Teremos ideia do que realmente são os espaços-tempo (os mundos ou não mundos) das populações de fronteira (qualquer fronteira: dos Estados, de cor, de classe social, de gênero, de isolamento psíquico)? Os refugiados de todo o planeta (tão perto: os venezuelanos em Roraima), os sem terra, os que vivem no limite do humano, confundindo-se com o lixo e os fiéis animais que os acompanham - cães, cavalos, galinhas. Aqueles que precisamos esquecer (negar? matar? remover?) para poder dormir à noite.
Como pode um governo, um Congresso, com essa realidade social congelar por vinte anos os investimentos no que é básico para a transformação? Até que ponto essa transformação interessa, é a eterna pergunta que ecoa.
Tentando descansar um pouco disso tudo, viajo para o sul da Bahia. O que mais vejo, além do mar atemporal (embora não mais o mesmo, como os ambientalistas alertam) são placas: Propriedade particular, Propriedade Privada. Imagino um mundo sem propriedade privada, sem fronteiras e a angústia da impossibilidade de utopias faz-me sentir o estômago.
Na praia, os vendedores ambulantes me chamam de Baronesa em vez de Doutora ou Patroa, como em Brasília. As marcas do Império e de uma Lei Áurea ineficaz são evidentes a cada passo nessa Bahia que Caymmi consagrou, colocando claros limites a um suposto paraíso. Não há como fugir do nosso inferno, como nos mostra Severo, como nos mostrou João Gilberto Noll com seus personagens sempre no limite, em sintonia com os de Camus, na Trilogia do Absurdo.
Mas é nesta mesma Bahia que conheço um engenheiro florestal que me fala do coletivo independente Escola de Ativismo (www.ativismo.org.br e fb.com\ativismo), criado em 2012 para atuar na rede, oferecendo informações preciosas para os que pretendem resistir, enquanto sociedade civil, ou proteger-se das invasões cotidianas à privacidade.
Assim definem sua missão: “fortalecer grupos ativistas por meio de processos de aprendizagem em estratégias e técnicas de ações não-violentas e criativas, campanhas, comunicação, mobilização e segurança da informação, voltadas para a defesa da democracia, dos direitos humanos e da sustentabilidade.”
Navegando no site da Escola tenho um sentimento que se aproxima a certo alívio – talvez alguns limites sejam menos fixos do que parecem, certas impossibilidades menos definitivas, certas decisões não imutáveis, certas fronteiras transponíveis.
Uma sombra de esperança de que algo possa ser feito para que o mundo do Capital e da informação (e controle) não nos invadam. Camus, Sartre e Foucault: as questões apontadas pelo absurdo da realidade, pela ilusão de liberdade e pelo ostensivo controle dos cidadãos são cada vez mais pertinentes.

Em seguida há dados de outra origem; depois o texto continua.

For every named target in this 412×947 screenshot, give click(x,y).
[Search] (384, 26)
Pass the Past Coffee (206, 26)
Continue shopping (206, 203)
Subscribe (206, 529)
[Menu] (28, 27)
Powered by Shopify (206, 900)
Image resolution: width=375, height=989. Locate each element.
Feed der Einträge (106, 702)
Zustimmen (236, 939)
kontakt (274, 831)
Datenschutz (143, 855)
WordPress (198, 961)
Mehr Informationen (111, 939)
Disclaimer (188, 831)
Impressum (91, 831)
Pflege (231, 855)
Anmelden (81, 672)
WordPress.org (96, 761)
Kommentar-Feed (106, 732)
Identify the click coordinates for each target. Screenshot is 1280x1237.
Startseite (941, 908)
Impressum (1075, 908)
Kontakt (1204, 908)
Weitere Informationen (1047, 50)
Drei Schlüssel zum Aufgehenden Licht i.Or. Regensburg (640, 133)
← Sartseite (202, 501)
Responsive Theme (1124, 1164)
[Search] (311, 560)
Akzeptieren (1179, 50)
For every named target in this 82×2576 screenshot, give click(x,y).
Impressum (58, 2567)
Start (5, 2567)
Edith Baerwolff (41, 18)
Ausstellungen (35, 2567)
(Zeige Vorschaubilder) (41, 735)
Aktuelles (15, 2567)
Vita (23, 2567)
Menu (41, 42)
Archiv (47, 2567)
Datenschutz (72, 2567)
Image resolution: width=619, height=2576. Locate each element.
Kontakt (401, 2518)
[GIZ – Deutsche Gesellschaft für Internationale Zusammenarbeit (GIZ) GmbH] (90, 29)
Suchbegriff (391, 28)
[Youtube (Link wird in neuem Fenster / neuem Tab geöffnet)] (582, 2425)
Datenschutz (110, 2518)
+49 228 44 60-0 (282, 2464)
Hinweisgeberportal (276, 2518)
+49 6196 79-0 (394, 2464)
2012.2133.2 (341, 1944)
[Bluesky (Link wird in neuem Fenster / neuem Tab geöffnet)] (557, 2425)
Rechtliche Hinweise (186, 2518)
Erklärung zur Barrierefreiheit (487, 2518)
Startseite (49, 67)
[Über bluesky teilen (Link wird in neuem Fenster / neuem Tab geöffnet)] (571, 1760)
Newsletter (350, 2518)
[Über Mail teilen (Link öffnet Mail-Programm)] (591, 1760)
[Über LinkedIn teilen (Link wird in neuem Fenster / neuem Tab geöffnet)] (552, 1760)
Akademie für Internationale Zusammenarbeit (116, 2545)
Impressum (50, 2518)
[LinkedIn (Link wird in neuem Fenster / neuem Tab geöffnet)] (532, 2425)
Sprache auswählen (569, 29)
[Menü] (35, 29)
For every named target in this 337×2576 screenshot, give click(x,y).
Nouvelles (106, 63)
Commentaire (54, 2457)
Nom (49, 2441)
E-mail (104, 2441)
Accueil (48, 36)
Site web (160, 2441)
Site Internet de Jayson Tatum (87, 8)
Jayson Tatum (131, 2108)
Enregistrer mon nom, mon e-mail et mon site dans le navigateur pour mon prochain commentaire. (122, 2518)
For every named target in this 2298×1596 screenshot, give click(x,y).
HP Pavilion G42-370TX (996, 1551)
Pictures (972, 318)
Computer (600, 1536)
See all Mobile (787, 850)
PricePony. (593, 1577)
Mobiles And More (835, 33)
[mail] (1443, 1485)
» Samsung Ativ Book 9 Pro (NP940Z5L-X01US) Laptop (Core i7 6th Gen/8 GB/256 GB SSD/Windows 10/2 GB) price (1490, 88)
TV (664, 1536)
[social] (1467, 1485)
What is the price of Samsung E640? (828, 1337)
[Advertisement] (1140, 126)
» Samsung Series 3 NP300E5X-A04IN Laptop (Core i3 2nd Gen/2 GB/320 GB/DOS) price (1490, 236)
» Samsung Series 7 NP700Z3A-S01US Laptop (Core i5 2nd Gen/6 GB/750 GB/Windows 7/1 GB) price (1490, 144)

Ao terminar a leitura de Viralatas, abalada pelo relato da absoluta solidão do protagonista, imerso num permanente e infrutífero questionar-se, representante com voz dos marginalizados sem voz, ocorre-me pensar como será o processo de adormecimento dos poderosos do planeta.
Com que língua conseguirão silenciar uma realidade que grita? No nosso caso, o portunhol de uma fronteira impossível de controlar, com seus 17.000 quilômetros, talvez os embale de tal modo que adormeçam com imagens tranquilizadoras de um país inteiro sob ocupação militar.